| Assigned task |
Only one stretch of the records below is wanted: the lines from the one holding "Flooring Epoxies (268, 108)" through the one holding "hello@powerofattorneyonline.co.uk (1066, 1830)". Return it exactly, both ends included.

● ● ●

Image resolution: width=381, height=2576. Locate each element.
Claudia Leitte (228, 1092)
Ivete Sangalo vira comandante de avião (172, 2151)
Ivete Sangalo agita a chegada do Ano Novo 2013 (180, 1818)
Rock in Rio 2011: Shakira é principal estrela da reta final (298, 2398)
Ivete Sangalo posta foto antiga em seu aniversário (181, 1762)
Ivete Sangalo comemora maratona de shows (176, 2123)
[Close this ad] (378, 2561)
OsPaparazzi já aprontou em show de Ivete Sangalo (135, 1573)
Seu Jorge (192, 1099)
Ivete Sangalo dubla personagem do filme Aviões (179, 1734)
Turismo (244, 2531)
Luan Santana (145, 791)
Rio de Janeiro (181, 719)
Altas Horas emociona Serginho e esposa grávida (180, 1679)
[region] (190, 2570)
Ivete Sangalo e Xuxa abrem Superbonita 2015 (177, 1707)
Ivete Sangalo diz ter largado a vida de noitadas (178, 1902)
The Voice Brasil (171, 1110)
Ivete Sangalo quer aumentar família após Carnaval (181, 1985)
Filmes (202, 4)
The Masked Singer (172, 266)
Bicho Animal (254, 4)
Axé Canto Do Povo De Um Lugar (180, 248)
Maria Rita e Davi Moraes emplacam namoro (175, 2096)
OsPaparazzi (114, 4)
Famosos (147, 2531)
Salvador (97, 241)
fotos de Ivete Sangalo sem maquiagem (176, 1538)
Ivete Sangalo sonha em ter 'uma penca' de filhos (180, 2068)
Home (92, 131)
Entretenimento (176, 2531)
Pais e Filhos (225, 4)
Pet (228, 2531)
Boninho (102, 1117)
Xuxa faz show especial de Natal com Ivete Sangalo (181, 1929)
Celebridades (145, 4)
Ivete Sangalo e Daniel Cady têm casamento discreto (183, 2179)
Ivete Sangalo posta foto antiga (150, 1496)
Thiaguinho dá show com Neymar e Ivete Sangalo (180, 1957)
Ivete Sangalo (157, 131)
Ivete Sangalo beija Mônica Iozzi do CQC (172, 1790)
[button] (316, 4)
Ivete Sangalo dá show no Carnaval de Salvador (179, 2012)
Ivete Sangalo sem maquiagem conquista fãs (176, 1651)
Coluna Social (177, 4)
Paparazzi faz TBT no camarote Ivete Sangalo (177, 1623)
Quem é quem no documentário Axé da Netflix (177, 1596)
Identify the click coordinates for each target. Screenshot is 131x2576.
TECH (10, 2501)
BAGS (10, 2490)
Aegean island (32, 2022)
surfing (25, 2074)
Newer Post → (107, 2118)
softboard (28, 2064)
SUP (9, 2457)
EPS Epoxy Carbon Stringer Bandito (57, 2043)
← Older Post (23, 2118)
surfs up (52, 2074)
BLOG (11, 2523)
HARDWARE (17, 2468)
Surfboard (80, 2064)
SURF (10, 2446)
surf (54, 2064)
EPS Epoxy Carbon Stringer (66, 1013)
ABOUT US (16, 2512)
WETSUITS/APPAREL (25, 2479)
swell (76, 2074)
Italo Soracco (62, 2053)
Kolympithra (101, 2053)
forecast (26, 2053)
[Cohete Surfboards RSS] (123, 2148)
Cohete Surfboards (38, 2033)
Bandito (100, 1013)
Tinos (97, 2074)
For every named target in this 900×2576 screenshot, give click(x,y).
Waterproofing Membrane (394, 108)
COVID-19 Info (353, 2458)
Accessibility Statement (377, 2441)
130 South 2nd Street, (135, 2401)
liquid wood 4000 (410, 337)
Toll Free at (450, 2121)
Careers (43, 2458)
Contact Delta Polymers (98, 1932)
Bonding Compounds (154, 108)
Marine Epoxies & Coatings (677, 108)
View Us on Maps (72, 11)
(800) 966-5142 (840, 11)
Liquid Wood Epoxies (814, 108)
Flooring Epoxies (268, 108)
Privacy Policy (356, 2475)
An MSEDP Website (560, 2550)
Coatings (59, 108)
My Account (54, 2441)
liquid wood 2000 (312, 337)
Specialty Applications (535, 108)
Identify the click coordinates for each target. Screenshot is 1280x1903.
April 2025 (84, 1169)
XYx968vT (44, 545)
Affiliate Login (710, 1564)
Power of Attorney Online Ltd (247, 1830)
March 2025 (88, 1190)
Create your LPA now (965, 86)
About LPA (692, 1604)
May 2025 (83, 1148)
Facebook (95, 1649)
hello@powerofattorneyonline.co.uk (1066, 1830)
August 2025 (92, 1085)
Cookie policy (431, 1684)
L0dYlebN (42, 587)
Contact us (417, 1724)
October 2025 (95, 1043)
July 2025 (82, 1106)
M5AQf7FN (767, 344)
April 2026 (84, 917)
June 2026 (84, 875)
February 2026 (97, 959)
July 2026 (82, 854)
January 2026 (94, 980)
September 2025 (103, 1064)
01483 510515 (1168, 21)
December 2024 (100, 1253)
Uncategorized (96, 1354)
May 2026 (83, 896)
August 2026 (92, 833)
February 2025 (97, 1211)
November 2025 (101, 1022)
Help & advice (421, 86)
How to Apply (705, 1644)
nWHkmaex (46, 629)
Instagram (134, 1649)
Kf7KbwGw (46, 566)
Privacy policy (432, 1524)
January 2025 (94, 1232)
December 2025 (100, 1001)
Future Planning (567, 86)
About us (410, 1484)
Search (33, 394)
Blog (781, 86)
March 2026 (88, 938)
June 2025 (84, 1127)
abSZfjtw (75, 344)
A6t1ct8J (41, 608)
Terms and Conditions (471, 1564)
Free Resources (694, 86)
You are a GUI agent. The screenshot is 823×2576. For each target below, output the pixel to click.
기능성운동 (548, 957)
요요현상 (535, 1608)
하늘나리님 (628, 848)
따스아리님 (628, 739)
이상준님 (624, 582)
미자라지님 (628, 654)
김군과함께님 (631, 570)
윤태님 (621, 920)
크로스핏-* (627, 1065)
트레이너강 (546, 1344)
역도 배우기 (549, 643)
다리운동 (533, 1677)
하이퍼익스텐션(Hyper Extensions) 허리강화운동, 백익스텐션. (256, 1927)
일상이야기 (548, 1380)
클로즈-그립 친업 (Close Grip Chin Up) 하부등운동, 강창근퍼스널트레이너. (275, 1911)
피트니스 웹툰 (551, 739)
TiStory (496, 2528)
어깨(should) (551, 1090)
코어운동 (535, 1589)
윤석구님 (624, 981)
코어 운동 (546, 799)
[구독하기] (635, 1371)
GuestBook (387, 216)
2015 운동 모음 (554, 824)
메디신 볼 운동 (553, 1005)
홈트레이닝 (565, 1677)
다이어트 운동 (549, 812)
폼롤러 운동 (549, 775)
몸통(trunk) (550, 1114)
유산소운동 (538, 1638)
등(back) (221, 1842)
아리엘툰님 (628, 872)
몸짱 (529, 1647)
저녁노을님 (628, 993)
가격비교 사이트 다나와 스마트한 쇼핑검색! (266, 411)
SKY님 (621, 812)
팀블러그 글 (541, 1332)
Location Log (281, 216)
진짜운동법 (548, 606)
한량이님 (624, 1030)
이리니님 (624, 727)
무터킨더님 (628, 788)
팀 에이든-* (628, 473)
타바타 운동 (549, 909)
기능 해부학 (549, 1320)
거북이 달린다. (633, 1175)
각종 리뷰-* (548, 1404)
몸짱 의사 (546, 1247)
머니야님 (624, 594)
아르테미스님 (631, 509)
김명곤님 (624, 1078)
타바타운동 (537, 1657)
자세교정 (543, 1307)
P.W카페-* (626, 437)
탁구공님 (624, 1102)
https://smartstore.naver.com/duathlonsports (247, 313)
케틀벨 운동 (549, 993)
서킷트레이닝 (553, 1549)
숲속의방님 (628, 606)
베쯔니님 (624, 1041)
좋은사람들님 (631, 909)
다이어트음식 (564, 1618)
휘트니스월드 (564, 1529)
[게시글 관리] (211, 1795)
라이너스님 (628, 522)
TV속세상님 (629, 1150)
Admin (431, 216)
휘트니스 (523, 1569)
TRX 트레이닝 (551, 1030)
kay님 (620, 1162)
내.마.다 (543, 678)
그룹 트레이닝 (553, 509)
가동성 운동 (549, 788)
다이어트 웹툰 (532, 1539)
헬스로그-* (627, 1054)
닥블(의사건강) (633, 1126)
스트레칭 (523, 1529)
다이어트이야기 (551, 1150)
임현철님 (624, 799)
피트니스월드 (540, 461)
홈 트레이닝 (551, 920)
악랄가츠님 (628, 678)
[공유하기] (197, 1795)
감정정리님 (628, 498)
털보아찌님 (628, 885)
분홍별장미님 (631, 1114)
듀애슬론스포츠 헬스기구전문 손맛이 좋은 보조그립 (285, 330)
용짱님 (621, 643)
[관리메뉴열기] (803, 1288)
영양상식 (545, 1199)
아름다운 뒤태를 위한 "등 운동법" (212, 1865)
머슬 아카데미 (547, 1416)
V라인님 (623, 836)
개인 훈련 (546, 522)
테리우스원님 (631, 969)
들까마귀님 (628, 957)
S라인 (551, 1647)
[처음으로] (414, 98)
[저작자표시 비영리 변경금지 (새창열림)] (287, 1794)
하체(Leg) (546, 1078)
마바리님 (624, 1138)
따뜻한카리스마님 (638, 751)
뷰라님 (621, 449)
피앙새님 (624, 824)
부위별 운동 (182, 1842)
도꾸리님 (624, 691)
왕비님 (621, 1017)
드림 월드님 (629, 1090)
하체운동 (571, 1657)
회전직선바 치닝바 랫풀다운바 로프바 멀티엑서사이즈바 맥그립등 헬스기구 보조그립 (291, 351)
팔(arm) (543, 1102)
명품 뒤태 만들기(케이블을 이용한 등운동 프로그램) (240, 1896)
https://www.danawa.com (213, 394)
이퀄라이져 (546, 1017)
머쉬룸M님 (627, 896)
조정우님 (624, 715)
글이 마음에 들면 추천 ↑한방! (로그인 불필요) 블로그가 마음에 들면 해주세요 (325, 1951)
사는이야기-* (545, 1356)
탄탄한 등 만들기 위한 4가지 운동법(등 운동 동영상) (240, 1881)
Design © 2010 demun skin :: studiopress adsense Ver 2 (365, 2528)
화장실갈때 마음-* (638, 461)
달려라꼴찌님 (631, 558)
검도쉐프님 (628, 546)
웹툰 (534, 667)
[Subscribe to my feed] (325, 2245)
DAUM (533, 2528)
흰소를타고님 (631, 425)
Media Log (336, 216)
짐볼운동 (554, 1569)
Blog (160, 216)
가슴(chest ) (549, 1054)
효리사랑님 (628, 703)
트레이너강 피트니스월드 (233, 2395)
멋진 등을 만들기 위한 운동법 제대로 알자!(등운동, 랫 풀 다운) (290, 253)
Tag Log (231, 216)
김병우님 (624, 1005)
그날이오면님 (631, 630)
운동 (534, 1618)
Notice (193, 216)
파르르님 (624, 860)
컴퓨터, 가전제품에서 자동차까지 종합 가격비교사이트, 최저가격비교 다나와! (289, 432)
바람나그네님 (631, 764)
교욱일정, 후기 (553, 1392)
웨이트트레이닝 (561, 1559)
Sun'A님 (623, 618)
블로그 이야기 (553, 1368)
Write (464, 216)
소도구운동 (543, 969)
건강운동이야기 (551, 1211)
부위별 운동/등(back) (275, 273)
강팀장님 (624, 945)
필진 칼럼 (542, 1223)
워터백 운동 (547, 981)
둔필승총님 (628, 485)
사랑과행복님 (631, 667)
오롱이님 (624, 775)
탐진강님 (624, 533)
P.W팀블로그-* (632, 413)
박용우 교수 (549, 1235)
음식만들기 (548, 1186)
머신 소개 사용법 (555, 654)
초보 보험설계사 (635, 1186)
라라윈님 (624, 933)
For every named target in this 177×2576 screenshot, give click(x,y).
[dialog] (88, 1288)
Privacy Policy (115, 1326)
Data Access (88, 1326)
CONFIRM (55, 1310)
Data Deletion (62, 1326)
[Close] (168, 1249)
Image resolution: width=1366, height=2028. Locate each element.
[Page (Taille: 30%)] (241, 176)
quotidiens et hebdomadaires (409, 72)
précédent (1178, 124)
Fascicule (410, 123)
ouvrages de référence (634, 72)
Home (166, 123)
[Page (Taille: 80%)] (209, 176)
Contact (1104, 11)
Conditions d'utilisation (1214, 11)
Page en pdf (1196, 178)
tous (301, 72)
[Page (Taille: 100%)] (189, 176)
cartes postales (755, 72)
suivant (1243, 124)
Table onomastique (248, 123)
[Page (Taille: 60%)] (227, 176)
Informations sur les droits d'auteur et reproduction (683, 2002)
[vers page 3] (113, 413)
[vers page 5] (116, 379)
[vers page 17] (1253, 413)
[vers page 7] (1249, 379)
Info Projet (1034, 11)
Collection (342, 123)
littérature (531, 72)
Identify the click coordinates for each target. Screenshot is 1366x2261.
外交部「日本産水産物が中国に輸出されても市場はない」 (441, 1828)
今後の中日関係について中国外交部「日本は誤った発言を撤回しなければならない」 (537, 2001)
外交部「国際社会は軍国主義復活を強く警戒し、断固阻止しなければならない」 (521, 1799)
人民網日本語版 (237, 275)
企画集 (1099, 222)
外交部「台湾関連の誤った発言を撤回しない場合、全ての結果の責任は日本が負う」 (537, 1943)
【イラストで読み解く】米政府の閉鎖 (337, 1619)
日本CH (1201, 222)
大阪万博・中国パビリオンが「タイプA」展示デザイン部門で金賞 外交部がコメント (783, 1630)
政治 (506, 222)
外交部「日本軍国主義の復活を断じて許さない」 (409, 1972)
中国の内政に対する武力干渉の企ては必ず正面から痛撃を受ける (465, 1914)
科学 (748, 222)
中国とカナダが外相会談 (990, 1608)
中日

● ● ●

| Written reply |
Flooring Epoxies (268, 108)
Privacy Policy (356, 2475)
An MSEDP Website (560, 2550)
Coatings (59, 108)
My Account (54, 2441)
liquid wood 2000 (312, 337)
Specialty Applications (535, 108)
Identify the click coordinates for each target. Screenshot is 1280x1903.
April 2025 (84, 1169)
XYx968vT (44, 545)
Affiliate Login (710, 1564)
Power of Attorney Online Ltd (247, 1830)
March 2025 (88, 1190)
Create your LPA now (965, 86)
About LPA (692, 1604)
May 2025 (83, 1148)
Facebook (95, 1649)
hello@powerofattorneyonline.co.uk (1066, 1830)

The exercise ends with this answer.